• _WHAT TO WORK ON_
Only the lines below from the one with "This screenshot has width=762, height=1000." through the one with "This screenshot has height=429, width=768." are to be written out, exactly and without any images.

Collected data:
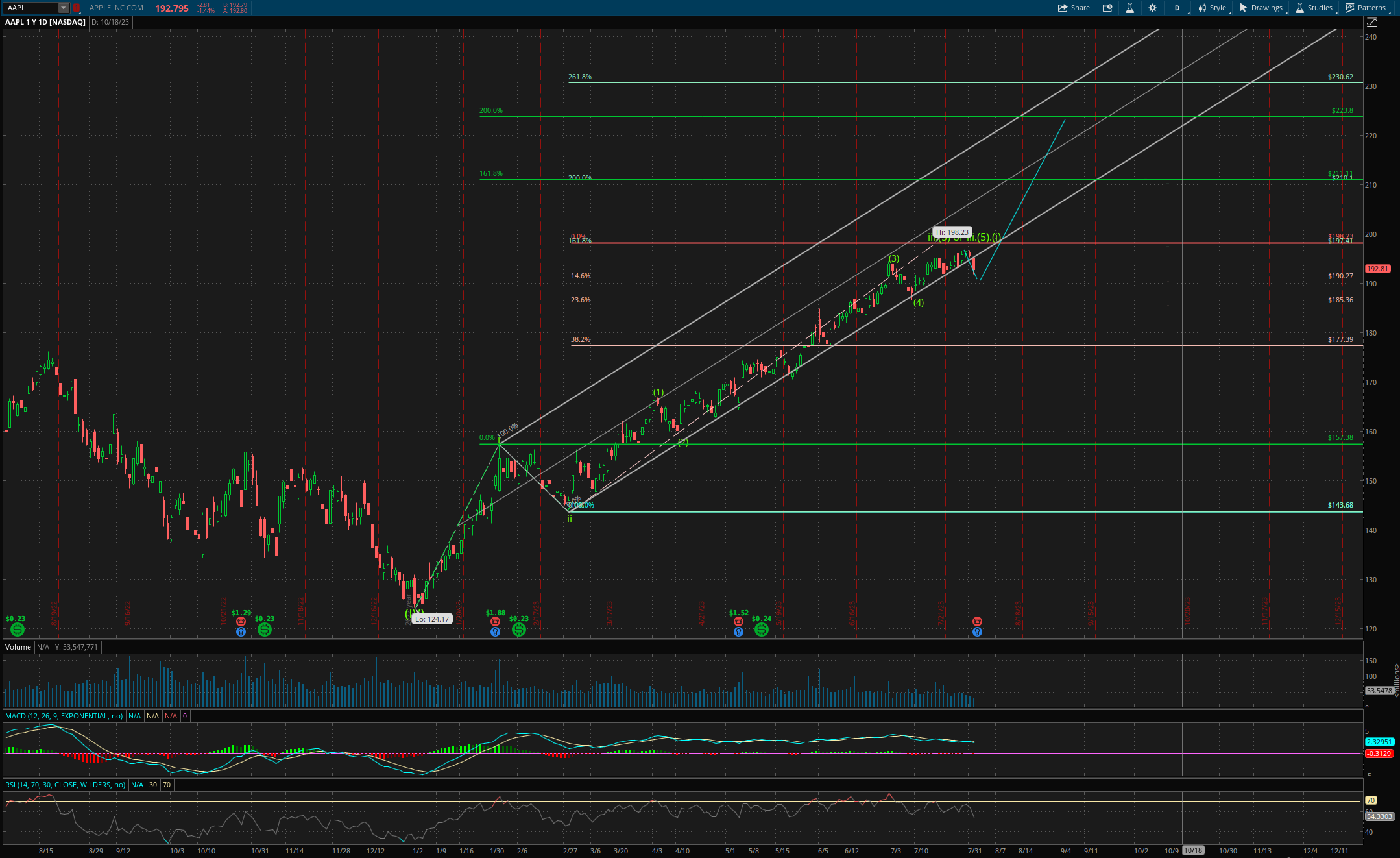Open the chart settings gear icon
Image resolution: width=1400 pixels, height=858 pixels.
click(x=1152, y=8)
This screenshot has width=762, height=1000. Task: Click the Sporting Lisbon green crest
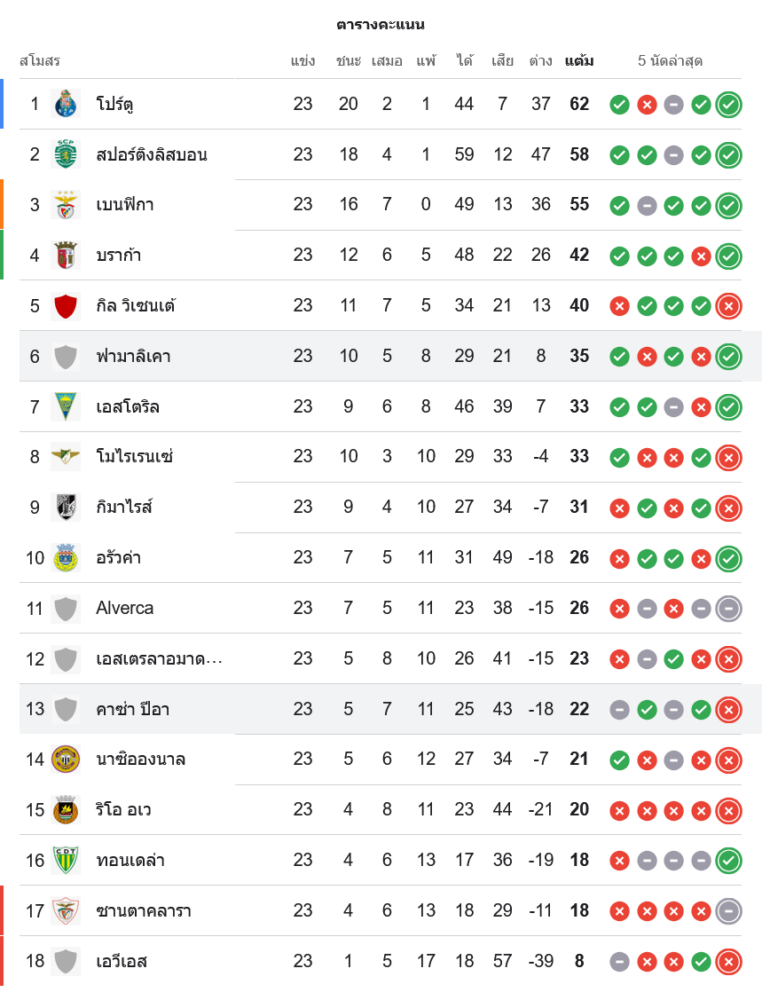[x=66, y=154]
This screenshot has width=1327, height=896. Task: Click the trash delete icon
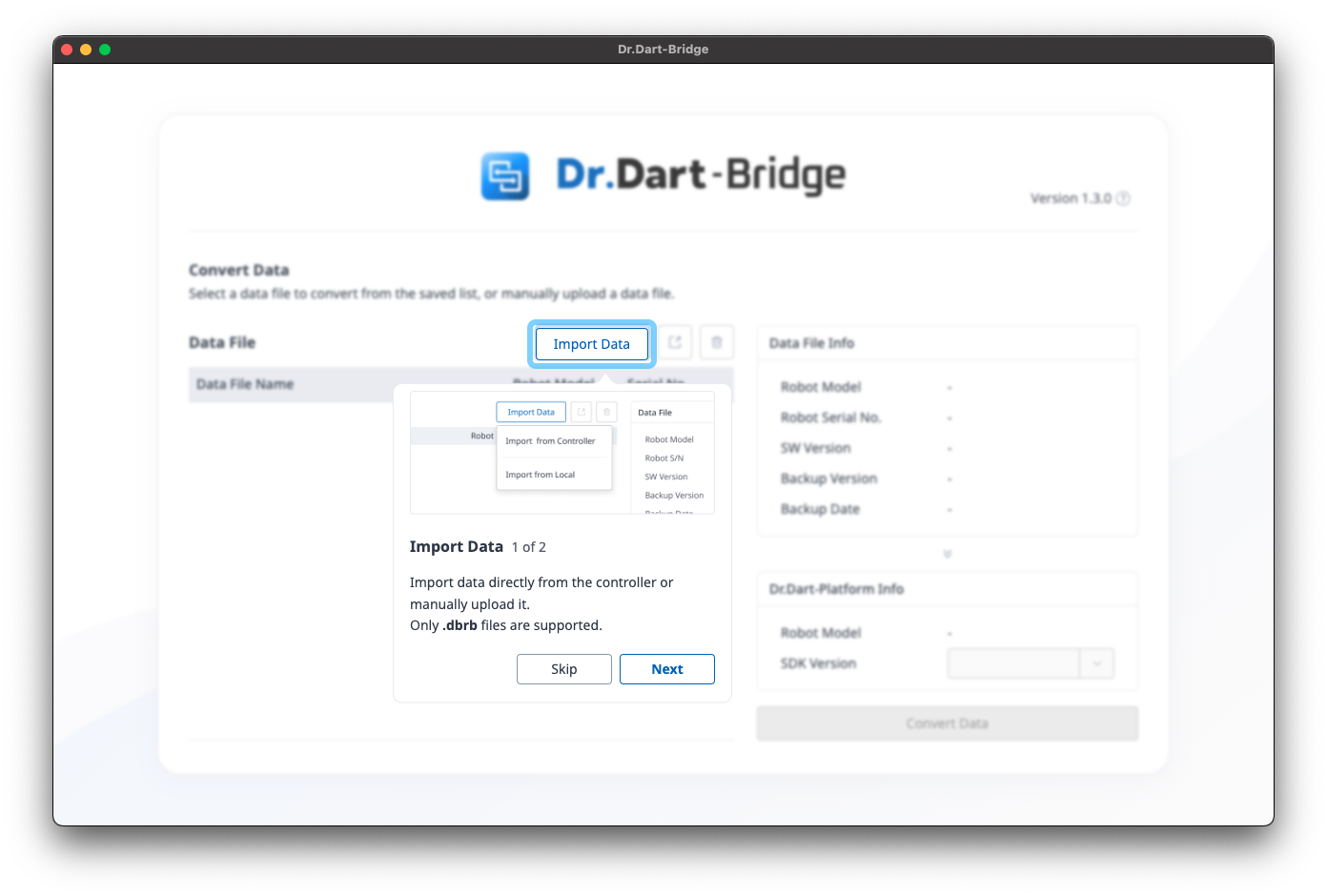pos(717,343)
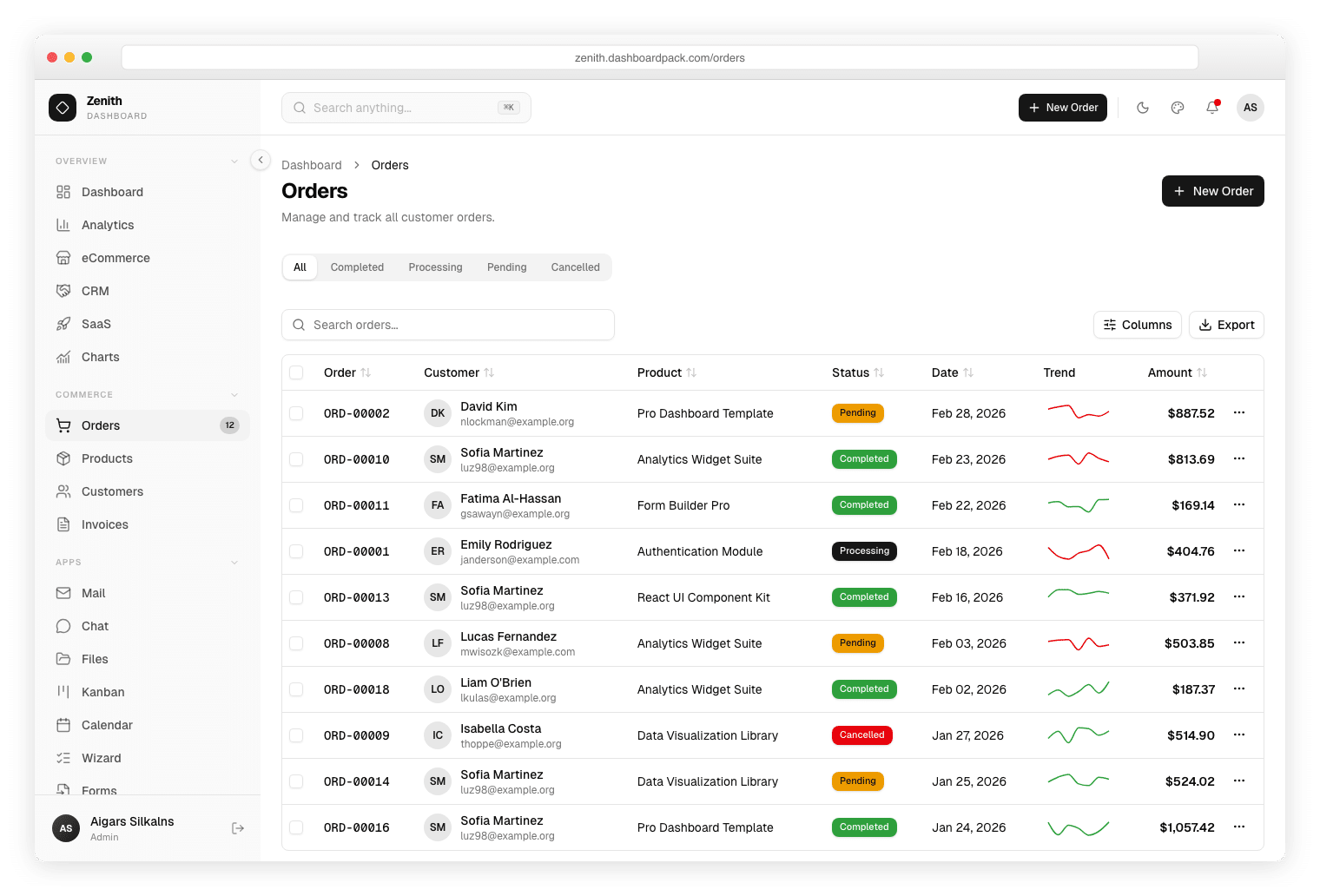The image size is (1320, 896).
Task: Click the logout icon next to Aigars Silkalns
Action: (237, 828)
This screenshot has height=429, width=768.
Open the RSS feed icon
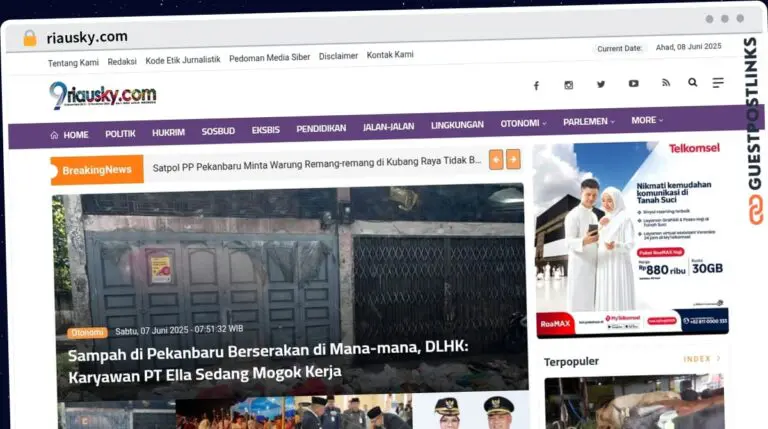(665, 83)
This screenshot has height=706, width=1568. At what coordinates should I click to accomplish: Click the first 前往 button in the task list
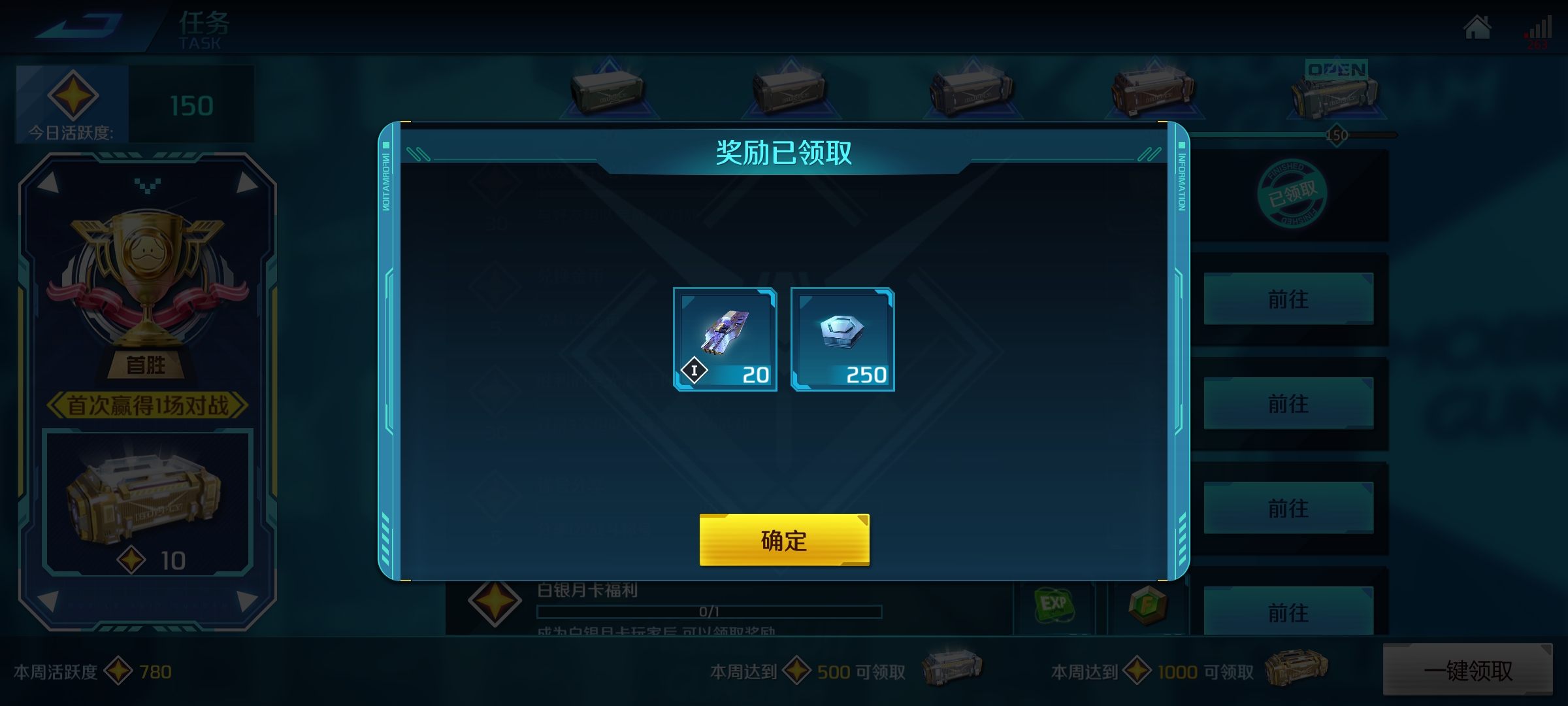pos(1288,299)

• _OUTPUT_
This screenshot has width=762, height=1000. Task: Click the Sporting Lisbon green crest
[x=66, y=154]
This screenshot has width=1327, height=896. Task: Click the trash delete icon
pos(717,343)
The image size is (1320, 896).
Task: Click the logout icon next to Aigars Silkalns
Action: (237, 828)
This screenshot has height=429, width=768.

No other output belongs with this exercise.